**YOUR OBJECTIVE:**
Every entry must be given again exactly.

**GIVEN DATA:**
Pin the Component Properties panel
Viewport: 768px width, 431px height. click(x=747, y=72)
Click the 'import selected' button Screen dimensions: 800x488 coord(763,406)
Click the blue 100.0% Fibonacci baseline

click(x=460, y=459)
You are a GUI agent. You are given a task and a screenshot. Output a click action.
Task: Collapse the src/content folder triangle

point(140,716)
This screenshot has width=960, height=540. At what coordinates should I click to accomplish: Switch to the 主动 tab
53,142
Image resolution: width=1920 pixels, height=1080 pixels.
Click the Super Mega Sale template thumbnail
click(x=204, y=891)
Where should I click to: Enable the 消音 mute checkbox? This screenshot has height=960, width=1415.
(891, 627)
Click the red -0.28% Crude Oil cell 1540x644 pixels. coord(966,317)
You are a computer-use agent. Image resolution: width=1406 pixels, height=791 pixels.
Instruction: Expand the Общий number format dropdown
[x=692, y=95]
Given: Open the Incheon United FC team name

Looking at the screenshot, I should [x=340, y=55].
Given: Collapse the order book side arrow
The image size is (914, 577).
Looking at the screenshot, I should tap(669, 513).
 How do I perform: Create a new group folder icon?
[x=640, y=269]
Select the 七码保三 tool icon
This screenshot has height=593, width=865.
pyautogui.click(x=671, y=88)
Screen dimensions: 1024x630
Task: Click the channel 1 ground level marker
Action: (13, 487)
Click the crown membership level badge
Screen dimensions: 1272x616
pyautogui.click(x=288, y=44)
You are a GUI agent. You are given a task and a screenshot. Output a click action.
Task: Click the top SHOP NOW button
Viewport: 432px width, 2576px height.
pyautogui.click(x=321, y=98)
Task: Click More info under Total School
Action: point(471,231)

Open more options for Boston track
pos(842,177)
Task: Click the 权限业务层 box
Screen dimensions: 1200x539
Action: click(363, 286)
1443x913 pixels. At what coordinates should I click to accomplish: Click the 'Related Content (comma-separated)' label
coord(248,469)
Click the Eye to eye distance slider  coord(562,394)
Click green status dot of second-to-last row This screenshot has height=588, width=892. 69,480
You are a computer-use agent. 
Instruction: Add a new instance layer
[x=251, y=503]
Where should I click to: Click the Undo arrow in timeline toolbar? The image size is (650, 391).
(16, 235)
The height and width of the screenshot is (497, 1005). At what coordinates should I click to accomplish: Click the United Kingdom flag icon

**WORKED SOLUTION:**
Pin the Component Properties panel
Viewport: 768px width, 431px height. click(x=747, y=72)
Click the 'import selected' button Screen dimensions: 800x488 coord(763,406)
Click the blue 100.0% Fibonacci baseline

click(x=460, y=459)
You are a GUI agent. You are given a task and a screenshot. Output a click action.
Task: Collapse the src/content folder triangle

point(140,716)
This screenshot has width=960, height=540. At what coordinates should I click to accomplish: Switch to the 主动 tab
53,142
Image resolution: width=1920 pixels, height=1080 pixels.
Click the Super Mega Sale template thumbnail
click(x=204, y=891)
Where should I click to: Enable the 消音 mute checkbox? This screenshot has height=960, width=1415.
(891, 627)
Click the red -0.28% Crude Oil cell 1540x644 pixels. coord(966,317)
You are a computer-use agent. Image resolution: width=1406 pixels, height=791 pixels.
Instruction: Expand the Общий number format dropdown
[x=692, y=95]
Given: Open the Incheon United FC team name

Looking at the screenshot, I should [x=340, y=55].
Given: Collapse the order book side arrow
The image size is (914, 577).
Looking at the screenshot, I should tap(669, 513).
 How do I perform: Create a new group folder icon?
[x=640, y=269]
Select the 七码保三 tool icon
This screenshot has height=593, width=865.
pyautogui.click(x=671, y=88)
Screen dimensions: 1024x630
Task: Click the channel 1 ground level marker
Action: (13, 487)
Click the crown membership level badge
Screen dimensions: 1272x616
pyautogui.click(x=288, y=44)
You are a GUI agent. You are given a task and a screenshot. Output a click action.
Task: Click the top SHOP NOW button
Viewport: 432px width, 2576px height.
pyautogui.click(x=321, y=98)
Task: Click More info under Total School
Action: point(471,231)

Open more options for Boston track
pos(842,177)
Task: Click the 权限业务层 box
Screen dimensions: 1200x539
Action: click(363, 286)
1443x913 pixels. At what coordinates should I click to accomplish: Click the 'Related Content (comma-separated)' label
coord(248,469)
Click the Eye to eye distance slider  coord(562,394)
Click green status dot of second-to-last row This screenshot has height=588, width=892. 69,480
You are a computer-use agent. 
Instruction: Add a new instance layer
[x=251, y=503]
Where should I click to: Click the Undo arrow in timeline toolbar? The image size is (650, 391).
(16, 235)
The height and width of the screenshot is (497, 1005). At what coordinates should I click to accomplish: Click the United Kingdom flag icon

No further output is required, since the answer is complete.